Although translated fiction from Thai writers remains almost completely unavailable in this country, this debut collection of short stories (Some of which appeared in publications like Granta and Zoetrope) from a young Thai-American writer offers at least a partial insiders view of a country best known as a tourist destination. The cultural collision between rich Western countries and developing countries is a recurring theme in literature from the non-Western world, and all too often the indignation and anger this arouses overpowers the storytelling. Here, however, Lapcharoensap manages the tricky task of balancing the characters and stories with his need to critique the effects of globalization. And in doing so, he always manages to bring modern Thailand to life, making it an integral part of each story, rather than an exotic backdrop.
The opening story, "Farangs" (Foreigners), sets the tone of the relationship between West and impoverished East, as a teenage Amerasian narrates the simple story of meeting an American girl on holiday. He has fond memories of his long-gone American G.I. father, who gave him a pet pig named Clint Eastwood before leaving. The girl represents the unattainable world his father inhabits, and while he can taste it, the ending shows he will never be a part of it. There's a very nice moment in the story that captures its essence, when the very literate boy recounts his offer to correct a misspelled sign for an elephant hire service, only to be told to leave it alone, as the foreigners find such mistakes charming. In another, more pointed anecdote, he recounts how he used to climb coconut trees for small change from tourists, making monkey noises.
In "At the Café Lovely", the narrator is another fatherless adolescent boy. Here, instead of searching for love in the eyes of American girls, he looks up to his teenage brother. In the most overt metaphor in the book, their father died when a crate of cheap toys destined for America fell and crushed him. In case the reader misses the point, it's reinforced later when the kid gets taken to a newly opened and very expensive McDonalds by his brother. Dressed in their best clothes for this visit to the temple of Western taste, the outing turns into a debacle when the young boy can't stomach his first hamburger and vomits. Most of the story is about the love between the two brothers, and it ends up on a hauntingly poetic note, as they speed home from a bar/brothel on a motor scooter with the younger brother driving for the first time.
"Draft Day" is a pretty short and straightforward expose of the national service lottery every teenage Thai male must take part in. Two friends of different backgrounds go forth, one has had his draw "fixed", the other hasn't. Even with a limited story to tell, Lapcharoensap manages to create a vivid scene and strike a chord with the reader. "Priscilla the Cambodian" is also about class differences within Thailand, although here the split is between native Thais and Cambodian refugees. The story follows two young boys who live in an unfinished middle-class development adjacent to a tiny refugee shantytown. They become friends with a ferocious, goldtoothed tomboy refugee girl named after Priscilla Presley and learn that the refugees aren't awful people. The story ends on a rather dark note, as the local Thai men get all worked up and torch the shantytown.

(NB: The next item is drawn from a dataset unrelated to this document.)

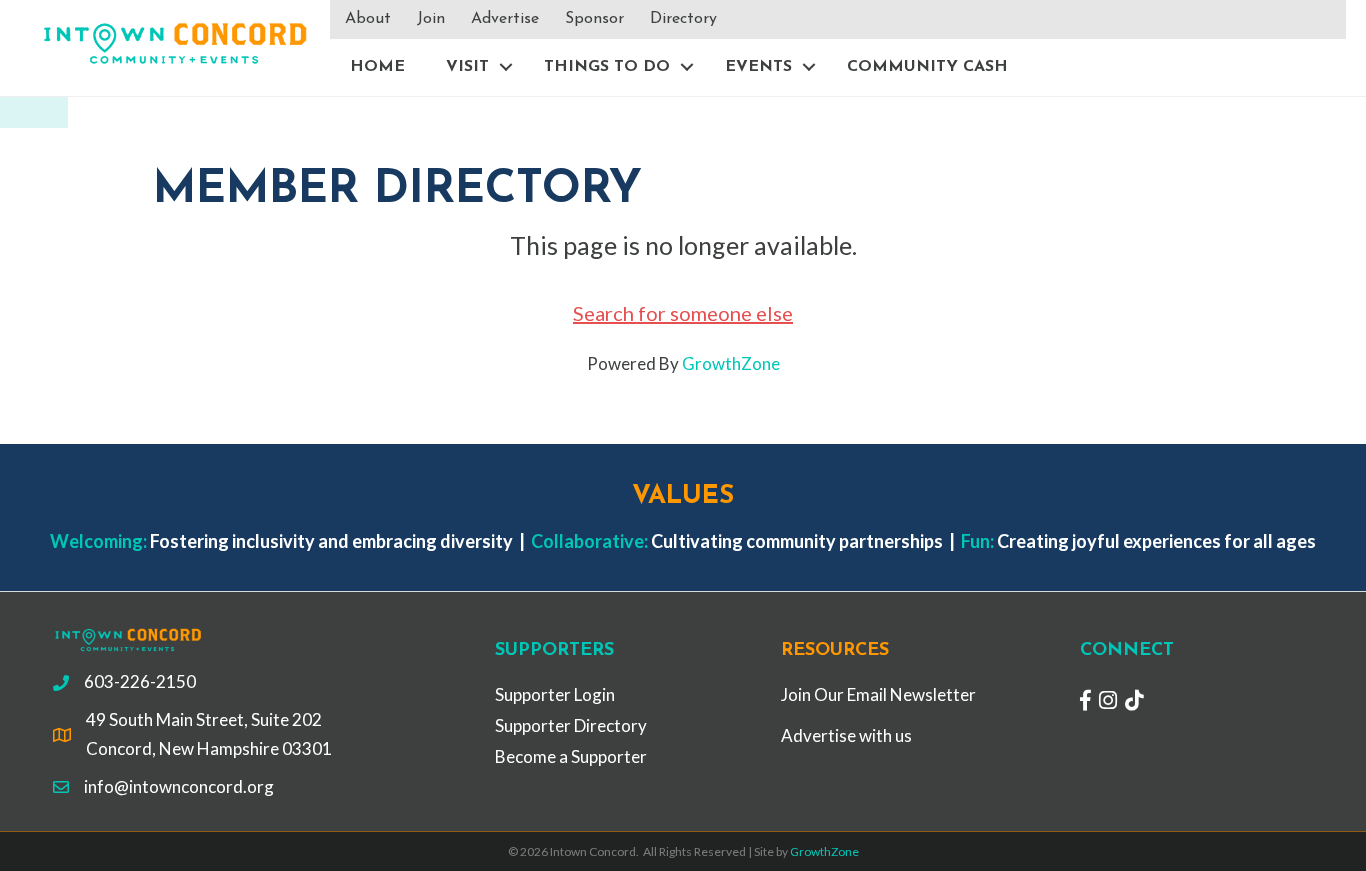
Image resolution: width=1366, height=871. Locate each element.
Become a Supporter (571, 756)
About (368, 19)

"Sightseeing" is about the relationship between a young man about to go to college and his mother, who is suddenly going blind. They embark on a last vacation together, so she can finally see the "paradise" that all the foreigners come to visit. It's a fairly sentimental and poignant story, but didn't connect with me as much as others. "Don't Let Me Die Here" is another story about the parent/child relationship, but in this case the narrator is an infirm old American man who's been moved to Thailand to live with his son and his family, including a Thai wife and grandchildren. As the only story narrated by a complete outsider, it feels somewhat out of place and doesn't have the subtlety that the others stories exhibit. Still, the ending scene at a fairground bumper car ride leaves a vivid and uplifting image.
The final story, "Cockfighter", is novella-length, and the only piece narrated by a female. The girl's father is a villager who is engrossed in cockfighting and does reasonably well at it. However, when he beats the psychotic son of the local strongman, things take a turn for the worse. Soon, a Filipino cockfighting expert is brought in, and the father's pride leads the family to catastrophe. The increased length only serves to draw events out longer and doesn't add a great deal to the proceedings. As a whole, however, the collection is outstanding for the freshness of the characters, the humor throughout, and moments of unexpected emotional resonance. The stories capture the small struggles of daily life in Thailand without ever lapsing into despair and stress the importance of family. Deserves to be read by every tourist headed to Thailand and every fan of the short story.